Results: The Delphi yielded 34 important skills with the highest focus on communication (n = 13) and triage (n = 6). Seventy-two students completed assessments (Control, n = 41; Intervention, n = 31). The score (mean ± SD) improved 4.3% in the Control group (62.3 ± 14.3% to 66.6 ± 25.0%) and 12.2% in the Intervention group (60.7 ± 15.2% to 72.9 ± 20.4%, p = 0.15). The effect size measured by Cohen's d was 0.55, considered effective (> 0.33) for an educational intervention.
Conclusions: This project fills a gap in OTC training. The use of the Delphi technique, intervention development based on the results, and evaluation of efficacy is a process that could be reproduced for other educational gaps.

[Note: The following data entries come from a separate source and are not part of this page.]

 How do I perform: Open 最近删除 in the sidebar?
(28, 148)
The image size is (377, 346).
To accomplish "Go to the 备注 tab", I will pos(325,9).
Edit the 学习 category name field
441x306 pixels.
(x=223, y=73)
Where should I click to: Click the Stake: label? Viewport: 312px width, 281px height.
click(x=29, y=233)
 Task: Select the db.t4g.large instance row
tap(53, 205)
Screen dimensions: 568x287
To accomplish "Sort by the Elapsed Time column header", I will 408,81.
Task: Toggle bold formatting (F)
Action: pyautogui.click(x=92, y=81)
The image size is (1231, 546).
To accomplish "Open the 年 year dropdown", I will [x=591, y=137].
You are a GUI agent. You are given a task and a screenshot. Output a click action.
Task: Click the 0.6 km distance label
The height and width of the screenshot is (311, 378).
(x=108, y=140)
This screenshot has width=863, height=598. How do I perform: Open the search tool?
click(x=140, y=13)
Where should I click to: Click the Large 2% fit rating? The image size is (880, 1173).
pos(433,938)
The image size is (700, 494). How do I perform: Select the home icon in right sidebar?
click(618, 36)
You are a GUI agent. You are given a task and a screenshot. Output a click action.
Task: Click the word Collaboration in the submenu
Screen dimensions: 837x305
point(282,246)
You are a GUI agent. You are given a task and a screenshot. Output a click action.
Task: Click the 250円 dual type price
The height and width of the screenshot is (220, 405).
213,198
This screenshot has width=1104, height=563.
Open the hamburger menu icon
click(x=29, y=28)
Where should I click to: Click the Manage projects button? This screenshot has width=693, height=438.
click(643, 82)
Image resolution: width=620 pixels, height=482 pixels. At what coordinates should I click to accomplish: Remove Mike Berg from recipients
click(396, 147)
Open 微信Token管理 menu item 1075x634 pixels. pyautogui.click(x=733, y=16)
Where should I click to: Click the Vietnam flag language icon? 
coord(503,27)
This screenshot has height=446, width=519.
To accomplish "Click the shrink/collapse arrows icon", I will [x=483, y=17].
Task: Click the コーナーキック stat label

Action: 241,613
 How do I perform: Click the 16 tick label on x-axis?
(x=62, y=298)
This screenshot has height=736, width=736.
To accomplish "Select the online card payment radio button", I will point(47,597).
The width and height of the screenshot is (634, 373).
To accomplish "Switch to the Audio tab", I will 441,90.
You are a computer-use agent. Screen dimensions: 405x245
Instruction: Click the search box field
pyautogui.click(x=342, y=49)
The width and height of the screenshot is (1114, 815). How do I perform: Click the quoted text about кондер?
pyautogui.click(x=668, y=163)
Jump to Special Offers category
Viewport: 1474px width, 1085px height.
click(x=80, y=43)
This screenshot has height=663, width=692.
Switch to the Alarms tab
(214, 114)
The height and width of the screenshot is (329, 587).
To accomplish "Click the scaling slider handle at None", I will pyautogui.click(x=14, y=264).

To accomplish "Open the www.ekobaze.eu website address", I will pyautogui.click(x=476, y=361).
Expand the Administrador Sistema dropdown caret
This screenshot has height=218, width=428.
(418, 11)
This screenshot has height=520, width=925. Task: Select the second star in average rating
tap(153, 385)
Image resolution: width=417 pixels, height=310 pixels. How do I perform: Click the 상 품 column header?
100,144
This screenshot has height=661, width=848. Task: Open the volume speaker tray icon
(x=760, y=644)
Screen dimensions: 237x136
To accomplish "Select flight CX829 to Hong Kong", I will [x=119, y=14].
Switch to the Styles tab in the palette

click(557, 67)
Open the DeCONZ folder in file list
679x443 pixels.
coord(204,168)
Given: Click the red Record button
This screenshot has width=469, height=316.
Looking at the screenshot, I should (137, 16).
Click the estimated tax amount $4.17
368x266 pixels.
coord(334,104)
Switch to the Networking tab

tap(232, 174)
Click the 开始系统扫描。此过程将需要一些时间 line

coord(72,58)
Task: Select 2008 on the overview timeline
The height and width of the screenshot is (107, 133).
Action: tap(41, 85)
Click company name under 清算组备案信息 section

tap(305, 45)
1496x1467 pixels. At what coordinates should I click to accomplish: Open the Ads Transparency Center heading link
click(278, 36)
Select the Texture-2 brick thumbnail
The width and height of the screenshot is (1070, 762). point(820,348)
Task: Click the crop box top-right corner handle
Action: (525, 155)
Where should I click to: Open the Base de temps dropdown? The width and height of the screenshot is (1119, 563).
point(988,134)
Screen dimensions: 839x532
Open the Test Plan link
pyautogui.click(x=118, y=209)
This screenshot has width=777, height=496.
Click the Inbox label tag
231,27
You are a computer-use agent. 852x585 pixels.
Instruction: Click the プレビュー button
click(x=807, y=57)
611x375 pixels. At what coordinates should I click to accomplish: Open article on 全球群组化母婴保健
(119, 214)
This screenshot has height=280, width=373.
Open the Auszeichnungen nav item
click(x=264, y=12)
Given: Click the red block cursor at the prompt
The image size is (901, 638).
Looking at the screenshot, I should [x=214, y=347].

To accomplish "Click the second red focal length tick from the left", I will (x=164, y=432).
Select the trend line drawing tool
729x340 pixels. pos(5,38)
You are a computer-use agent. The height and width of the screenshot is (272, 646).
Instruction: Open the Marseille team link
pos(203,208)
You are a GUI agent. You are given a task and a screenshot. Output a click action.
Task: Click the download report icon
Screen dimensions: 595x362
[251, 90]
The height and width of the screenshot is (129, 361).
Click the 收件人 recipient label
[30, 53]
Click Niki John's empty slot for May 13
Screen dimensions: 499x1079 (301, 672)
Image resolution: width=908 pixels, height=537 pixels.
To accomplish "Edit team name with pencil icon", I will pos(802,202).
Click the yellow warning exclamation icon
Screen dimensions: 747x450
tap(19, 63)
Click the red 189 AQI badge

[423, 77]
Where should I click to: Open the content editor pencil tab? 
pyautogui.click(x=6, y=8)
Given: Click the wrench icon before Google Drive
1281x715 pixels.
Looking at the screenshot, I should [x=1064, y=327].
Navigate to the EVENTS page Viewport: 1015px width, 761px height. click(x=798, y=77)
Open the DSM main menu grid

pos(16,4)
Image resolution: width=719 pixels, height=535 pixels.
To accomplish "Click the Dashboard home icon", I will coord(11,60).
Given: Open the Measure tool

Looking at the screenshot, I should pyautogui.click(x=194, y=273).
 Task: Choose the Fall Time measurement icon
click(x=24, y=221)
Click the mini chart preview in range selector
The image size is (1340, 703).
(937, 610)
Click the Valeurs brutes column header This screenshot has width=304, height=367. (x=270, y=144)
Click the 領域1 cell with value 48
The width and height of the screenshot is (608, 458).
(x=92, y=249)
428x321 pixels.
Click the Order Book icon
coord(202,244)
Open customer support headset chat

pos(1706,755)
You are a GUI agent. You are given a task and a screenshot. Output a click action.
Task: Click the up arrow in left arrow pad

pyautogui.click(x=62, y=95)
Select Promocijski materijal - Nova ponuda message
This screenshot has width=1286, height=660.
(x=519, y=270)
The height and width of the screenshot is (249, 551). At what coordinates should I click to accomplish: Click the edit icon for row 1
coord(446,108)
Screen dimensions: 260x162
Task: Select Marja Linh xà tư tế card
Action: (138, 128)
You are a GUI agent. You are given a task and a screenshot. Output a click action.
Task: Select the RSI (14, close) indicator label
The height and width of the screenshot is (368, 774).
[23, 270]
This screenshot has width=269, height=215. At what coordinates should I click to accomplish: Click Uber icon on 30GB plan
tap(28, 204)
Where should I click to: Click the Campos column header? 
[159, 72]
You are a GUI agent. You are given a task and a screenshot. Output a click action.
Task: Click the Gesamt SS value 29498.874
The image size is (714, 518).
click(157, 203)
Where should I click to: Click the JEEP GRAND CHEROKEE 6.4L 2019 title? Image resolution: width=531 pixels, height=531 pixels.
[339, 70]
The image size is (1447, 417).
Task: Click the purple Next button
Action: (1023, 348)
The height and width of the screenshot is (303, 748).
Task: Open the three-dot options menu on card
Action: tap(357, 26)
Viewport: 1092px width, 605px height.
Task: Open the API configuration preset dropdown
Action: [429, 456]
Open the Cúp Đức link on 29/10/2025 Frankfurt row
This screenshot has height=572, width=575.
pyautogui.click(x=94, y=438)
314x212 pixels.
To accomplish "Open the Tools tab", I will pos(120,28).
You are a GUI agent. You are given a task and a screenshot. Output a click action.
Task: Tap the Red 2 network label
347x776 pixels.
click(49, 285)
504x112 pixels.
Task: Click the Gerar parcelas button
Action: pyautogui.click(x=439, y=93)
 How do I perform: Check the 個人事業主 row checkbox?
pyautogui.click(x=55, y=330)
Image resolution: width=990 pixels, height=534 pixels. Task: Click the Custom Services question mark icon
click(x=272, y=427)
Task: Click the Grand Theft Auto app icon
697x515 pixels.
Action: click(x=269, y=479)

Supplementary information: The online version contains supplementary material available at 10.1007/s40670-021-01331-w.
Keywords: Delphi technique; Mock paging; Randomized controlled trial; Residency preparation course; Transition to residency.
© International Association of Medical Science Educators 2021.
Conflict of interest statement
Conflict of InterestThe authors declare no competing interests.